Chapter 1. Introduction

Some of the reasons why you would want to achieve software quality are to make sure that the system does what it's supposed to do; uncover errors and/or to provide assurance for your software user. This chapter will explore some general terminologies and processes in software testing to shed light over some concepts used in this book, and briefly introduce the tool automation features that are covered in the next chapters.

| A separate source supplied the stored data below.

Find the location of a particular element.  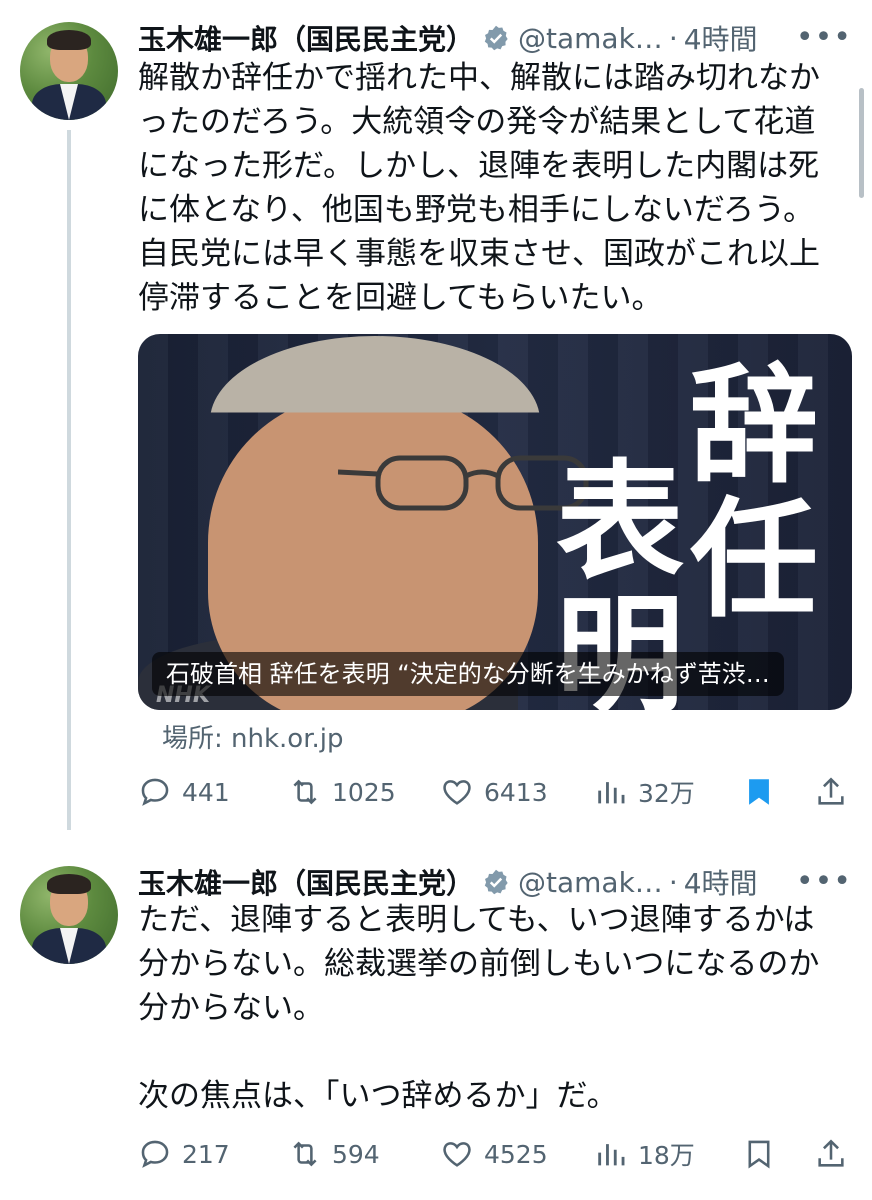

repost-button: 1025 is located at coordinates (342, 792).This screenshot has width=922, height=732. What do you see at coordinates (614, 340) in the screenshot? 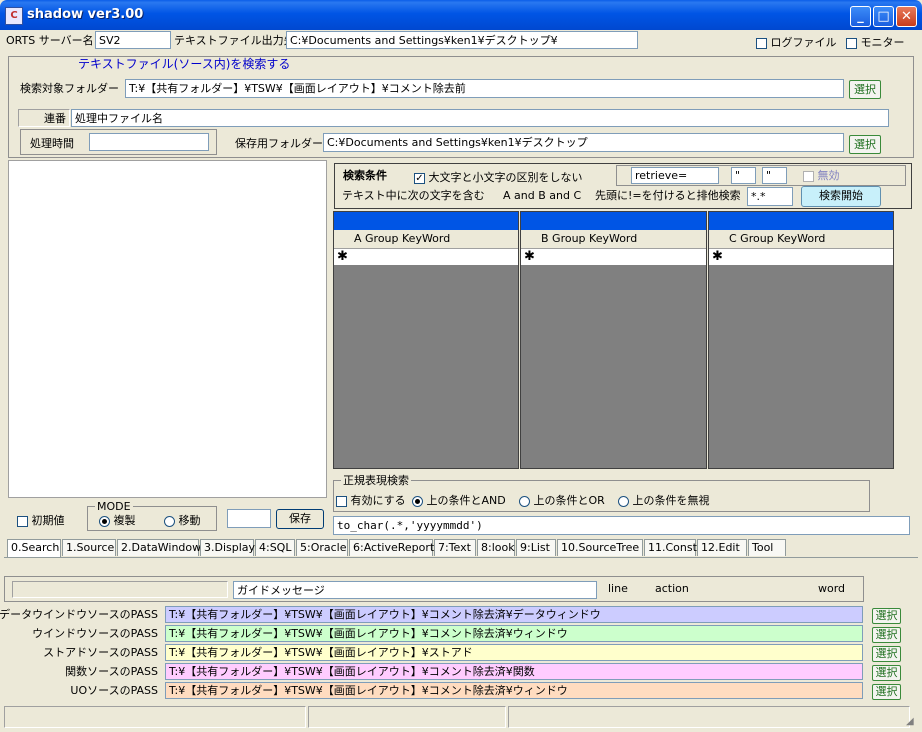
I see `grid-b: B Group KeyWord ✱` at bounding box center [614, 340].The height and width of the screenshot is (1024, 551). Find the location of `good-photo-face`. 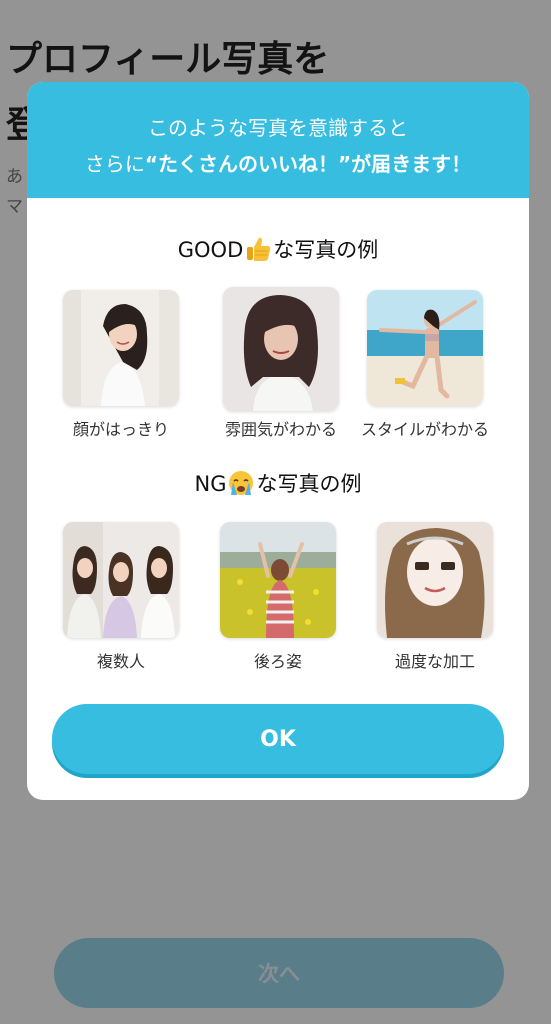

good-photo-face is located at coordinates (121, 348). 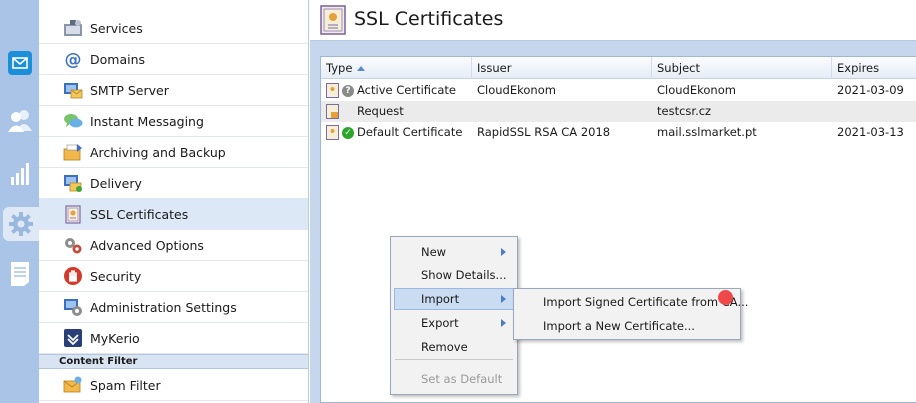 I want to click on cell-expires: 2021-03-09, so click(x=870, y=90).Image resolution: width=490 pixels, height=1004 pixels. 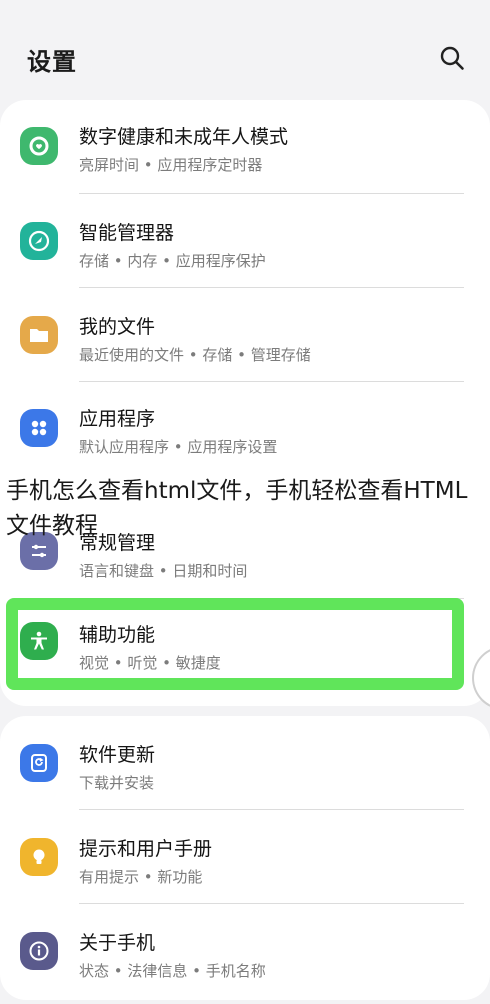 What do you see at coordinates (178, 447) in the screenshot?
I see `item-subtitle: 默认应用程序 • 应用程序设置` at bounding box center [178, 447].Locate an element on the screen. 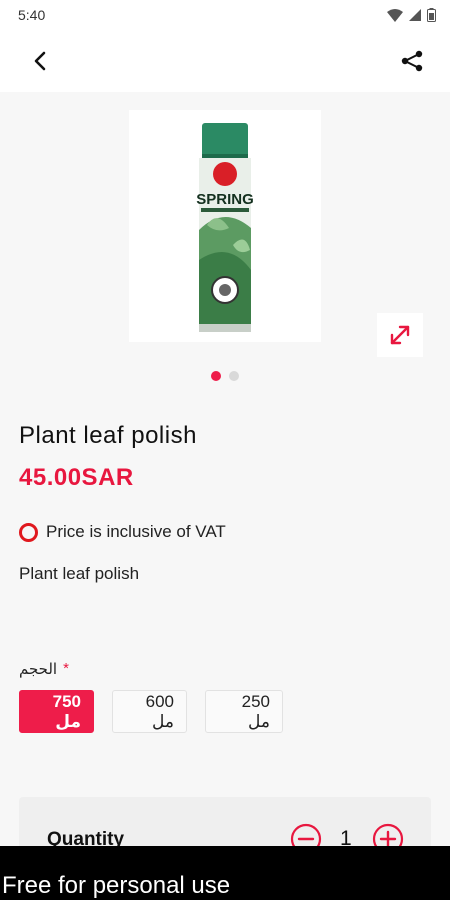  carousel-dot is located at coordinates (234, 376). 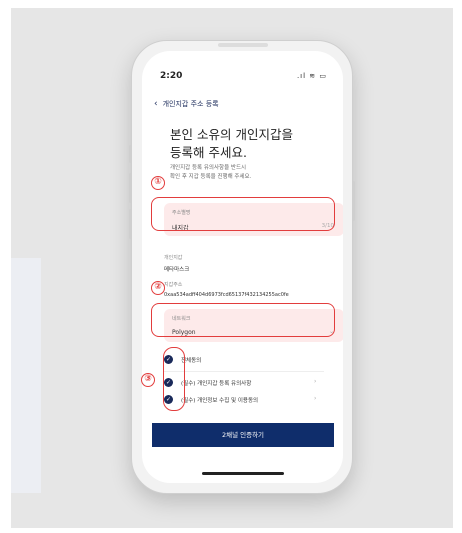 I want to click on highlight-box-alias, so click(x=243, y=214).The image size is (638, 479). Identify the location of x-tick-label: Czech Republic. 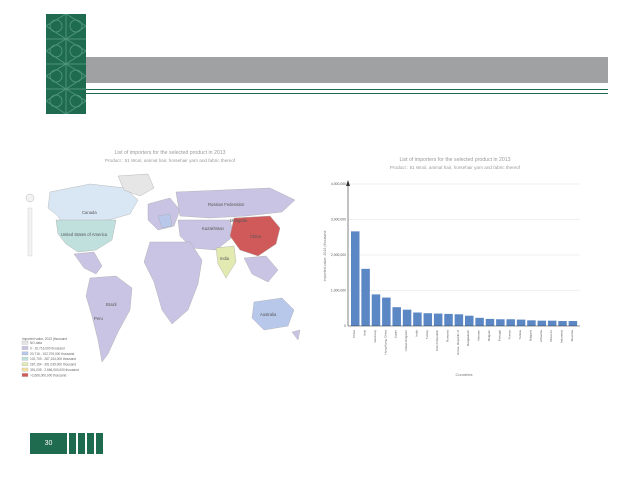
(437, 341).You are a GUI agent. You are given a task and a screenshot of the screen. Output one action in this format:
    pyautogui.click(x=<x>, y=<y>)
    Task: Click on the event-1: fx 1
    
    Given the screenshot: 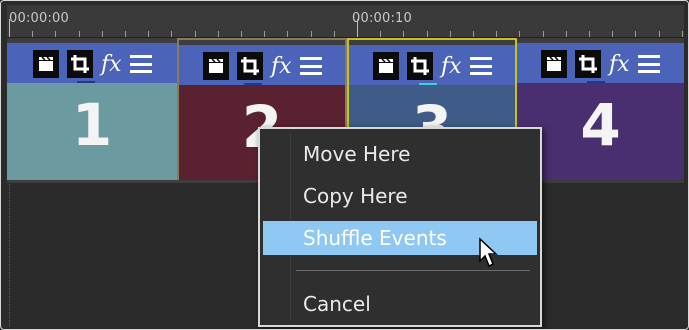 What is the action you would take?
    pyautogui.click(x=92, y=109)
    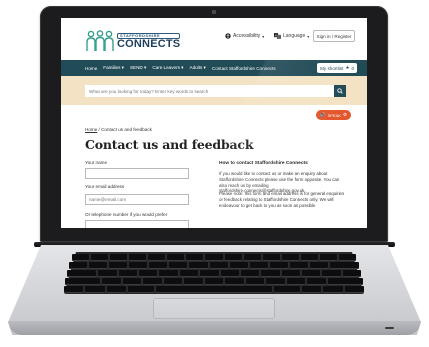 The height and width of the screenshot is (347, 429). What do you see at coordinates (137, 224) in the screenshot?
I see `phone-field` at bounding box center [137, 224].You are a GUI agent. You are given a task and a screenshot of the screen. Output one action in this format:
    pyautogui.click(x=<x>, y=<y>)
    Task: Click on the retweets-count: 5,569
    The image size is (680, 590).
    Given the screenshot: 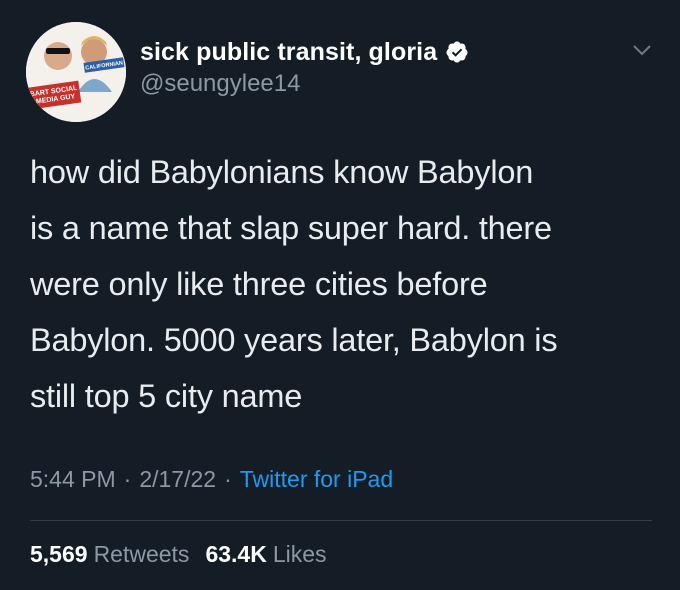 What is the action you would take?
    pyautogui.click(x=59, y=554)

If you are already familiar with the following testing concepts, you can jump to Test Studio uncovered in the later chapters of this book.

Testing concepts

The following is a conceptual overview of some fundamental testing terminologies and principles. These are used in day-to-day testing activities and will be directly referred to in the chapters when explaining the business case for our examples.

Test case

A test case is a scenario that will be executed by the tester or by an automation tool, such as the Test Studio for any of the software testing purposes, such as uncovering potential errors in the system. It contains:

  • Test case identifier: This identifier uniquely distinguishes a test case.
  • Priority: The priority holds a value to indicate the importance of a test case so that the most important ones are executed first and so on.
  • Preconditions: The preconditions describe the initial application state in which the test case is to be executed. It includes actions that need to be completed before starting the execution of the test case, such as performing certain configurations on the application, or other details about the application's state that are found relevant.
  • Procedure: The procedure of a test case is the set of steps that the tester or automated testing tool needs to follow.
  • Expected behavior: It is important to set an expected behavior resulting from the procedure. How else would you verify the functionality you are testing? The expected behavior of a test case is specified before running a test, and it describes a logical and friendly response to your input from the system. When you compare the actual response of the system to the preset expected behavior, you determine whether the test case was a success or a failure.

Executing a test case

When executing a test case, you would add at least one field to your test case description. It is called the actual behavior and it logs the response of the system to the procedure. If the actual behavior deviates from the expected behavior, an incident report is created. This incident report is further analyzed and in case a flaw is identified in the system, a fix is provided to solve the issue. The information that an incident report would include are the details of the test case in addition to the actual behavior that describes the anomalous events. The following example demonstrates the basic fields found in a sample incident report. It describes a transaction carried out at a bank's ATM:

  • Incident report identifier: ATM-398
  • Preconditions: User account balance is $1000
  • Procedure: It includes the following steps:
    1. User inserts a card.
    2. User enters the pin.
    3. Attempts to withdraw a sum of $500.
  • Expected behavior: Operation is allowed
  • Actual behavior: Operation is rejected, insufficient funds in account!
  • Procedure results: Fail

The exit criteria

The following definition appears in the ISTQB (International Software Testing Qualification Board) glossary:

"The set of generic and specific conditions, agreed upon with the stakeholders, for permitting a process to be officially completed. The purpose of exit criteria is to prevent a task from being considered completed when there are still outstanding parts of the task, which have not been finished. Exit criteria are used to report against and to plan when to stop testing. [After Gilb and Graham]"

The pesticide paradox

Software testing is governed by a set of principles out of which we list the pesticide paradox. The following definition appears in the ISTQB glossary:

If the same tests are repeated over and over again, eventually the same set of test cases will no longer find any new defects. To overcome this, "pesticide paradox", the test cases need to be regularly reviewed and revised, and new and different tests need to be written to exercise different parts of the software or system to potentially find more defects.

Element recognition

Element recognition is a pillar of automated test execution as the tool used can't perform an action on an object unless it recognizes it and knows how to find it. Element identification is important in making the automated scripts less fragile during execution. This topic will be reflected in this book.